# Work to complete:
Which lines in the records below mention the word "will"? Copy each one out.
### Provided records
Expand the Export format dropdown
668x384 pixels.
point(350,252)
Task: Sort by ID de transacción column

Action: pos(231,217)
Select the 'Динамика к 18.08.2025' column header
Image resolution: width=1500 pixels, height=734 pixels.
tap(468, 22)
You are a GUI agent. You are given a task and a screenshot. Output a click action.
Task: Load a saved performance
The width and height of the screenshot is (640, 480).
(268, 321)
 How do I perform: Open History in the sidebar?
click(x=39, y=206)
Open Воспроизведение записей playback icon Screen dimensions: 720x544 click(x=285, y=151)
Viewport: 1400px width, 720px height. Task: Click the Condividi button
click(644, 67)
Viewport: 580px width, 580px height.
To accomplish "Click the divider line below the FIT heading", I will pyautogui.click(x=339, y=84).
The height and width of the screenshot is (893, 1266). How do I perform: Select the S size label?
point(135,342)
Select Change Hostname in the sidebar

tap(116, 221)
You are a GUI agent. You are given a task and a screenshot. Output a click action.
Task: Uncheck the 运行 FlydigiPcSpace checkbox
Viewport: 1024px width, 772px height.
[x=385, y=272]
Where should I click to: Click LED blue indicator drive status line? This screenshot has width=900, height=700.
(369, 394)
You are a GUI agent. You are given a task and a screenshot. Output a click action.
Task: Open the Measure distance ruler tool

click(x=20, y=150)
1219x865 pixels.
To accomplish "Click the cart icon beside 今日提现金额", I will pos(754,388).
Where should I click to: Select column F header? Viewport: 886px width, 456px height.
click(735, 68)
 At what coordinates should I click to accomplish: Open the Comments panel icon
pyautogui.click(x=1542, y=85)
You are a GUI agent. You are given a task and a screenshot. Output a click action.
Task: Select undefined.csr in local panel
######
# Output of the task:
To accomplish "Click the divider line below the FIT heading", I will pyautogui.click(x=339, y=84).
To accomplish "Click the cart icon beside 今日提现金额", I will pos(754,388).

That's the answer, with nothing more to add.